Vol.11 MotoGPマシンM1を知りたい。YZR-M1 2015年モデル試乗インプレッション。

2015年1月。マレーシアセパンサーキットで、YZR-M1 2015年モデルに試乗する根本氏

Vol. 11 MotoGPマシンM1を知りたい。YZR-M1 2015年モデル試乗インプレッション。

 MotoGPマシン、YZR-M1に乗れる……我が耳を疑う衝撃的な知らせに、飛び上がらんばかりの喜びが舞い降りたのは一瞬だけ。次の瞬間から不安と緊張に全身が包まれた。感動のYZF-R1M試乗で、電子デバイスがいまやサポート的な意味ではなく、完全にパッケージ化された次世代ステージにあるのを知り、その先行開発を担ったMotoGPマシンM1を知りたい願望が猛烈に湧いてきたのは事実。しかし300psともいわれる地上最速マシンが、これをコントロールできる選び抜かれたMotoGPライダー以外を容易に受け容れるとは誰だって思わないだろう。ニューYZF-R1の試乗時でさえ、聞かされていたハイパワーの存在に怖れをなしていたのだ。結果は思ってもみなかったライダーを受け容れる乗りやすさと楽しさだったが、まさかMotoGPマシンM1ではあり得ないに決まっている。しかも試乗するのはマレーシアGPが開催されるセパン・サーキット。シーズン開幕前の合同テスト1週間前に、各メーカーが集まって事前テストをしている合間に走るのだという。それも今シーズンを闘う2015年用Newモデルで。確かに闘い終わった2014年モデルをこのためだけに走らせる準備など簡単にはできないのは理解できるものの、聞けば聞くほどその特別な状況であることに正直萎縮する。そんな葛藤の日々が瞬く間に過ぎ、遂にM1に乗る日がやってきてしまった。

寄稿者プロフィール


根本健

1948年、東京生まれ。

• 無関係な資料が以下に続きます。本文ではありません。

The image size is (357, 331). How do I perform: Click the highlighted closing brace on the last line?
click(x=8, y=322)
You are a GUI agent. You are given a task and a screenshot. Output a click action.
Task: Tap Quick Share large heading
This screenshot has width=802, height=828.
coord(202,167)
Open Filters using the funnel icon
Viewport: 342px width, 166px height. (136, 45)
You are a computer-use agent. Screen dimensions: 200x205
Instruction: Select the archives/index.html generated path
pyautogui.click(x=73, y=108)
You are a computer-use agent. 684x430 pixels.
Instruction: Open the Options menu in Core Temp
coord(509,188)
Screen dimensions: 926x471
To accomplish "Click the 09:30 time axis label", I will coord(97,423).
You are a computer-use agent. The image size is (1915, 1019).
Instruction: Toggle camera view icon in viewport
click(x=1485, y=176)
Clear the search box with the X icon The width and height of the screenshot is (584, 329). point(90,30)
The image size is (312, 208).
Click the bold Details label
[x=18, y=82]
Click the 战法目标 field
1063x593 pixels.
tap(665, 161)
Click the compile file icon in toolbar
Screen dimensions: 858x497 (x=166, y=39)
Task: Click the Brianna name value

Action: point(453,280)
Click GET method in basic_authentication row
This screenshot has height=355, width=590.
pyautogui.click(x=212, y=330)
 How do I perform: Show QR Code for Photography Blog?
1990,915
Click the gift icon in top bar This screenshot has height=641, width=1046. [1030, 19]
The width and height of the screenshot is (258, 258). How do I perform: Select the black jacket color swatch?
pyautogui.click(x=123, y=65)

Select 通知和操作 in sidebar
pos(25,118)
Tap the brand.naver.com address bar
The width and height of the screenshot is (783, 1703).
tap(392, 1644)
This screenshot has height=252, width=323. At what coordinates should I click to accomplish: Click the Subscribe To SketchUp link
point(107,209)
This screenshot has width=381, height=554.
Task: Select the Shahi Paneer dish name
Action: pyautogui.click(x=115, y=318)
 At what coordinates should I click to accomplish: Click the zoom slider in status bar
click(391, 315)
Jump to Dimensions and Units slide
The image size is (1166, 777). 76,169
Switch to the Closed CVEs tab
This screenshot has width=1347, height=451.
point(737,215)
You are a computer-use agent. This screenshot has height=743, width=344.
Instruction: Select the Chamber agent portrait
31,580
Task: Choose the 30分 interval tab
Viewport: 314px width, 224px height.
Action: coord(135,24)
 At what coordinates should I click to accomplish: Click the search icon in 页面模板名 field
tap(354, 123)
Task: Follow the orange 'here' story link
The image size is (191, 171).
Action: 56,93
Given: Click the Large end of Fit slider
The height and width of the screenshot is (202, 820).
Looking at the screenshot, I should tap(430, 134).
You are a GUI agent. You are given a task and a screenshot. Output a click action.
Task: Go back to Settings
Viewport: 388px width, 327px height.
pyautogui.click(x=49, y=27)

慶應義塾大学文学部中退。
16歳でバイクに乗り始め、’73年750cc全日本チャンピオン、’75年から’78年まで世界グランプリに挑戦。帰国後、ライダースクラブ誌の編集長を17年にわたり務め、多岐にわたる趣味誌をプロデュースする。
現在もライフワークとしてAHRMAデイトナレースに参戦を続けている。

Lap#1 緊張感とともにサイティングラップへ

 1月末でもマレーシア・クアラルンプールは32~34℃と日本の真夏。到着したセパン・サーキットでは、各メーカーのMotoGPマシンが様々な設定を試すため数ラップ走ってはピットインを忙しく繰り返していた。そしてやや遅めのランチタイムにピットが静まりかえったそのとき、用意されたYZR-M1の2015モデルに試乗できると告げられる。
 まだスポンサー・カラーもペイントされていない、カーボン外装のままのマシンを前に簡単なコクピット説明をうけ、始動されたYZR-M1に跨がる。一般のバイクと大きく違うのが、発進のときニュートラルからローギヤにシフトし、クラッチミートするときだけしかクラッチレバーを使わないこと。しかもニュートラル・ポジションは一旦走り出してしまえば存在しない。停車するときだけ、ハンドル基部のスイッチを操作すればニュートラルが出るのだ。そしてシフトアップはもちろんシフトダウンでもクラッチレバーには触れなくて良い。それだけなら市販車にもシフトダウンでクラッチを使わないバイクも登場しているが、M1は噂に聞いたシームレス・ミッションのはず……いったいどんなことになるのか想像すらできない。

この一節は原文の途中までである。